Our Work

Private Sector Engagement

Private sector engagement has always been an integral part of IESC’s mission of catalyzing private sector growth. As IESC was founded by giants of American business of their era—David Rockefeller of Chase Manhattan Bank and Sol Linowitz of Xerox—we have partnered with large multinationals that have business interests aligned with our mission since our founding. Recent examples include a partnership with Microsoft to launch an information technology portal to increase employment and entrepreneurship in Sri Lanka, and helping smallholder farmers expand by integrating into the supply chains of multinational agribusinesses across multiple countries.

Program Examples

LinkSME

Linkages for Small and Medium Enterprises (LinkSME)

Funder: USAID

Program Overview: LinkSME built the capacity of Vietnamese business support organizations to advance linkages between Vietnamese small and medium enterprises (SMEs) and lead firms, thereby enhancing the capacity of SMEs to participate in global supply chains. Improved and increased business linkages help Vietnamese firms generate jobs, improve livelihoods, and encourage entrepreneurial innovation. Additionally, the program reduced major barriers limiting SME growth across Vietnam and helped to institutionalize key reforms.

Relation to IESC Expertise: The LinkSME team engages with international firms producing goods in Vietnam and large Vietnamese firms as lead firms and develops Vietnam’s private sector by building the capacity of SMEs to integrate into the lead firms’ supply chains. IESC audits SMEs for their linkage-readiness and their digital transformation needs, providing SMEs with roadmaps for updated equipment and digital systems that will improve their ability to meet lead firm requirements. Lead firms and SMEs have invested over $31 million in improved equipment and digital transformation solutions following the project’s guidance.

Sri Lanka

Youth Employment and Business Start-up (YouLead)

Funder: USAID

Program Overview: YouLead is enhancing employment opportunities for youth in Sri Lanka by working with both the public and private sectors to: improve the quality and relevance of vocational and technical training; link youth to demand-driven employment opportunities; and increase sustainable self-employment through entrepreneurial and business development services.

Relation to IESC Expertise: We partnered with Gamma Pizzakraft Lanka under YouLead to implement the Equal Slice for Everyone (ESE) program. Funded by a $1.3 million grant from the Yum! Brands Foundation, ESE has opened five state-of-the-art kitchens at Vocational Training Authority (VTA) and Department of Technical Education and Training (DTET) vocational centers across Sri Lanka, with 15 more on the way. YouLead, together with the food service industry, developed a new curriculum of 758 blended learning hours which focuses on preparing 2,500 youth per year for employment in Sri Lanka’s quick service restaurant (QSR) industry.

Republic of Georgia

Industry-led Skills Development

Funder: USAID

Program Overview: The Industry-led Skills Development program is developing industry-relevant human capacity that contributes to high-value employment opportunities and increased economic competitiveness in Georgia. The program is achieving this via a $13 million grants fund, by systematically engaging employers to equip Georgians with skills demanded in sectors with high growth potential, and by creating direct linkages between training programs and employment opportunities.

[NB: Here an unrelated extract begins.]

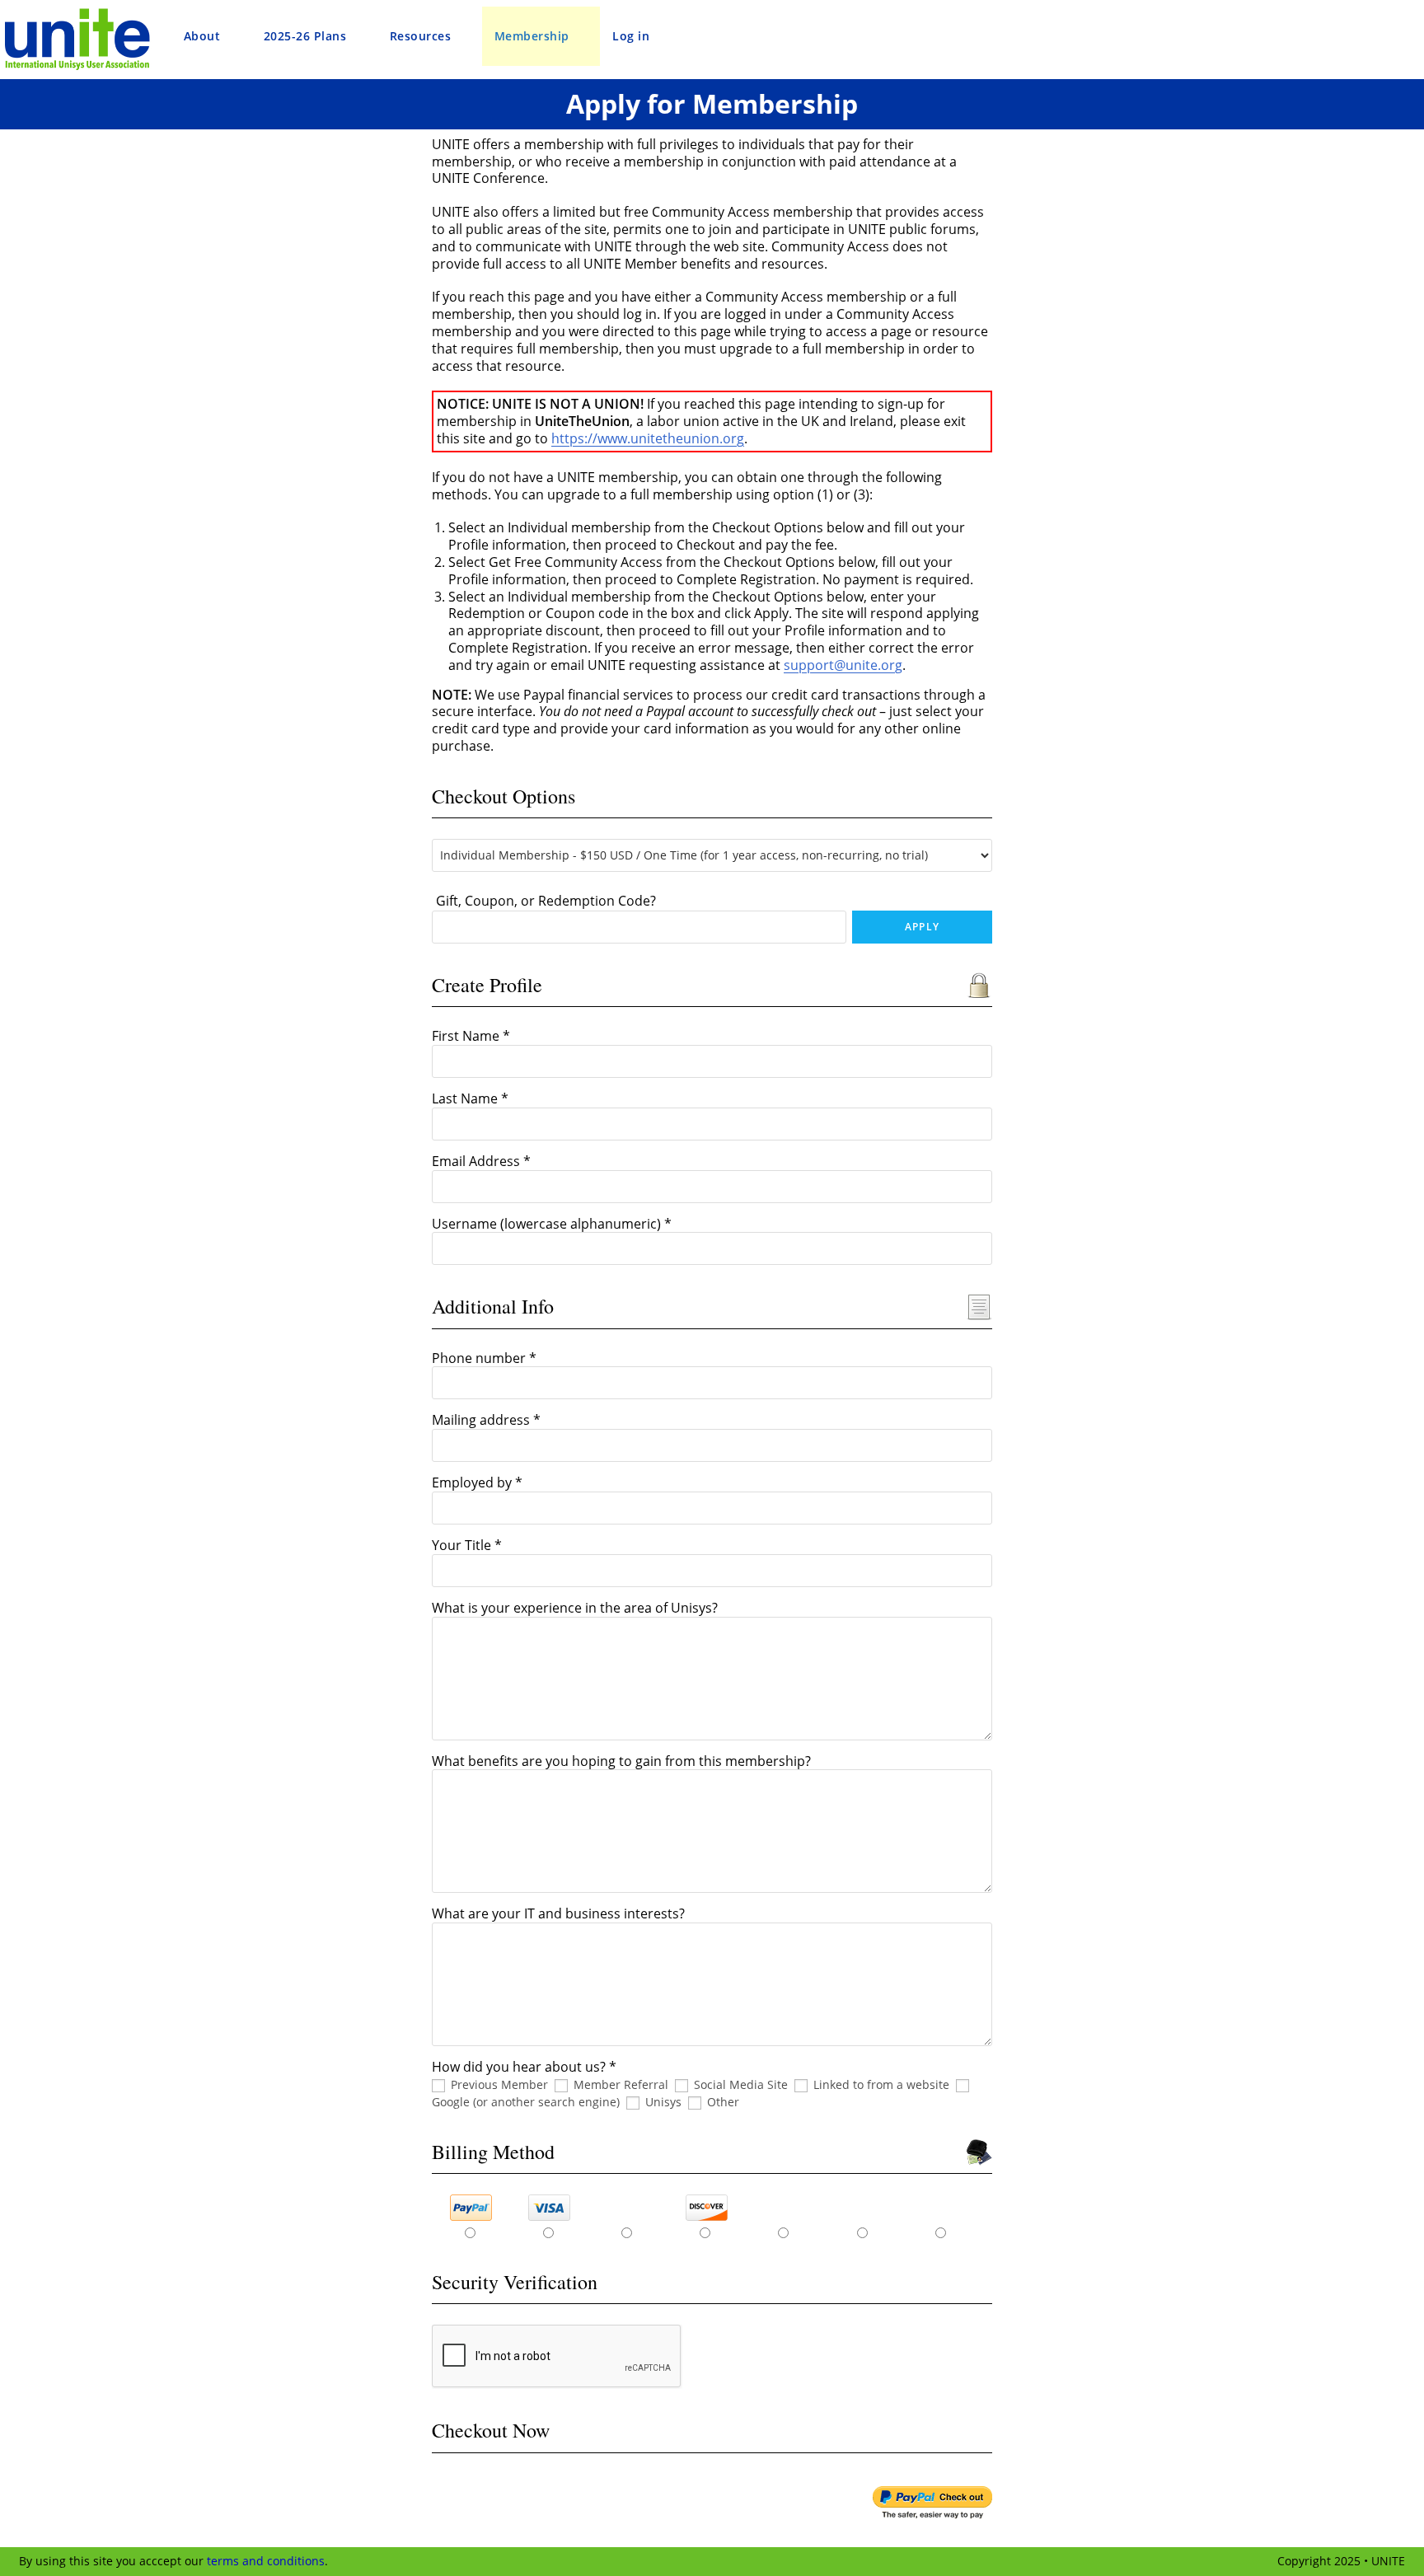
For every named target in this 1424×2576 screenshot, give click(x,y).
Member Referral (621, 2084)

Relation to IESC Expertise: To ensure program investments are demand-driven, we implemented an intensive private sector engagement process, meeting with over 200 Georgian enterprises in the first year alone. To do so, IESC’s team held direct meetings with the private sector, undertook a private sector mapping and constraints analysis, developed a Private Sector Engagement Framework, and instituted the Business Leaders Consultative Council. These private sector engagement initiatives built a baseline understanding of the critical skills constraints the Georgian private sector faced and developed a foundation of relationships with the businesses for co-investment in demand-driven solutions.